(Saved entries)
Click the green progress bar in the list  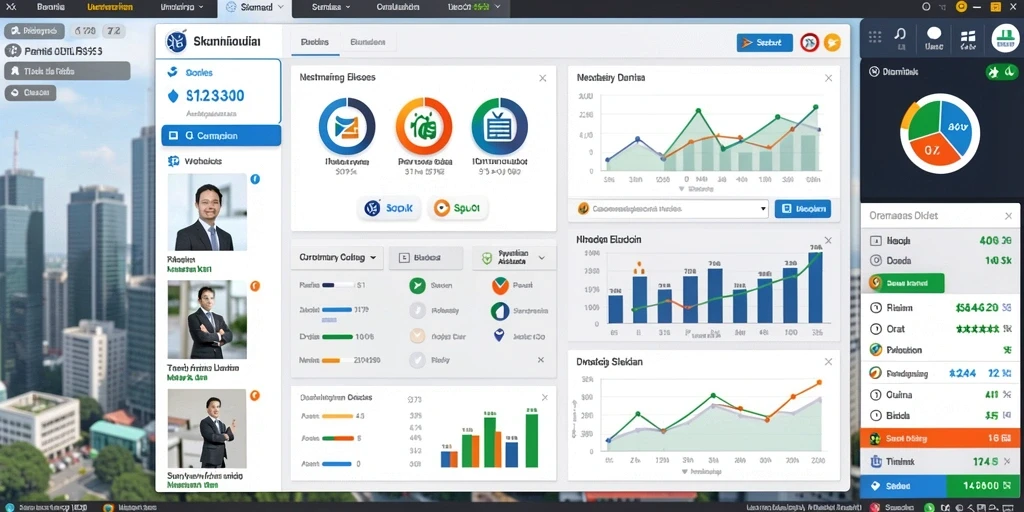click(338, 337)
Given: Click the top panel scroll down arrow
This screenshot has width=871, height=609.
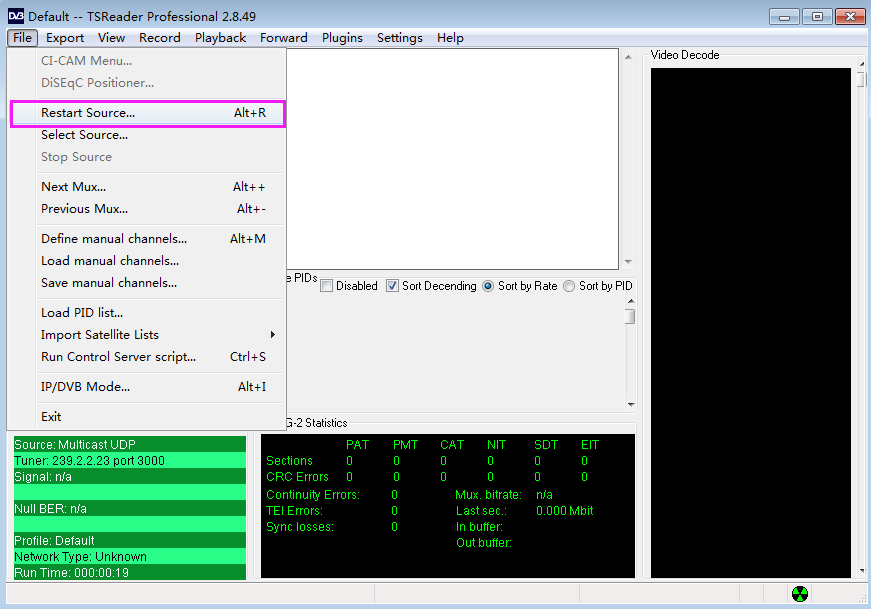Looking at the screenshot, I should click(x=628, y=261).
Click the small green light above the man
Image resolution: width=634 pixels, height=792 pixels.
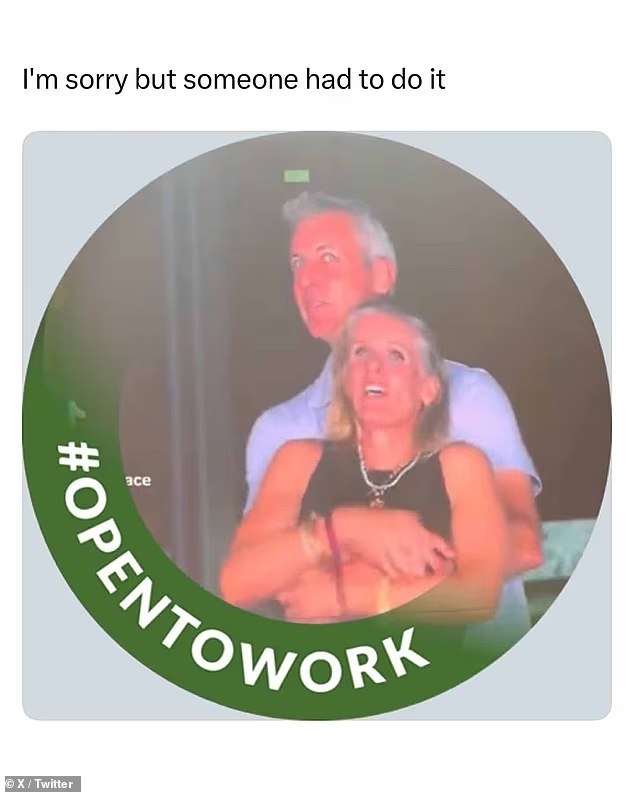(296, 176)
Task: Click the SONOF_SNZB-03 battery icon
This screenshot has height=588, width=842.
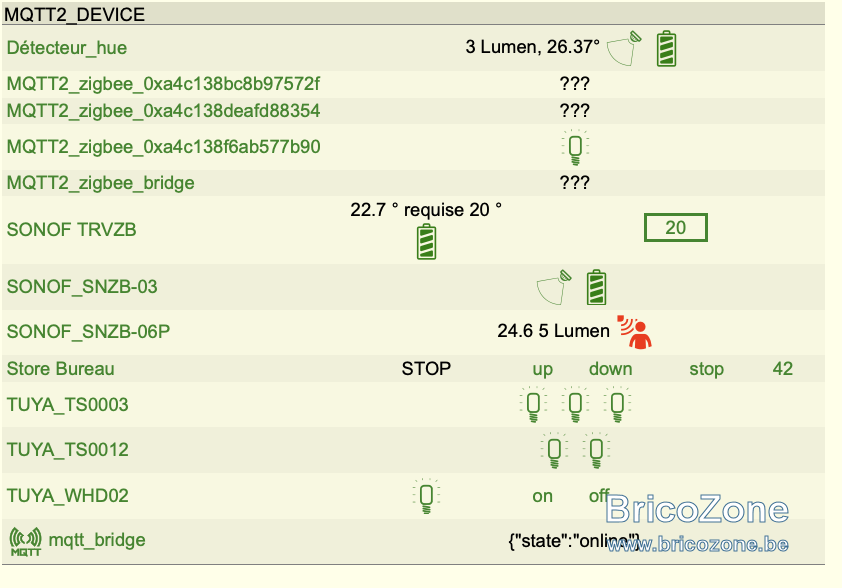Action: [596, 287]
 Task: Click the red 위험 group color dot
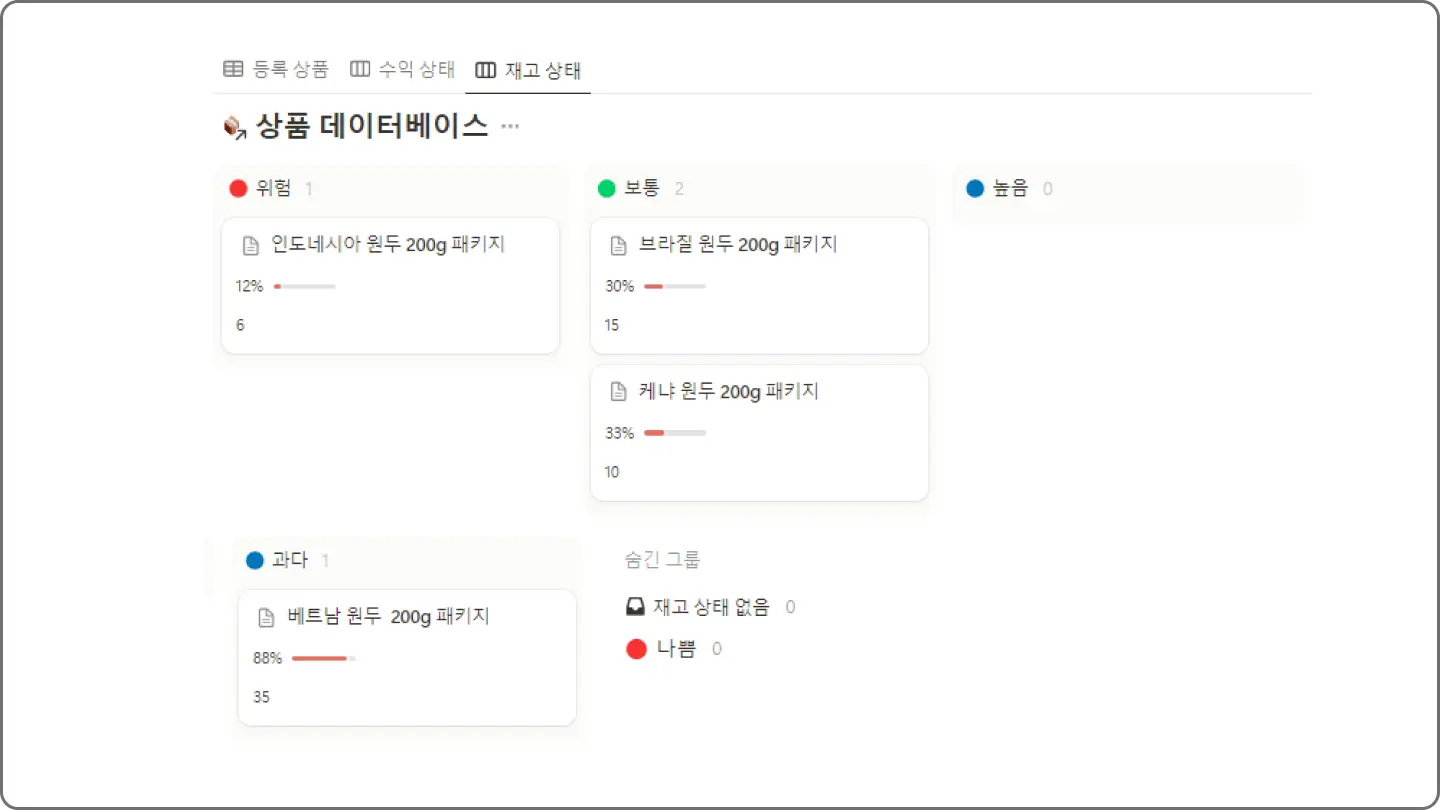tap(238, 188)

◆ **DESCRIPTION OF THE TASK**
Beginning at the line with "This screenshot has width=871, height=609.", reproduce each line exactly through the last line of the records above, with pictures left out.

◆ **YOUR RESPONSE**
This screenshot has width=871, height=609.
Looking at the screenshot, I should click(x=628, y=261).
Click the small green light above the man
Image resolution: width=634 pixels, height=792 pixels.
(296, 176)
Task: Click the SONOF_SNZB-03 battery icon
This screenshot has height=588, width=842.
Action: [596, 287]
 Task: Click the red 위험 group color dot
tap(238, 188)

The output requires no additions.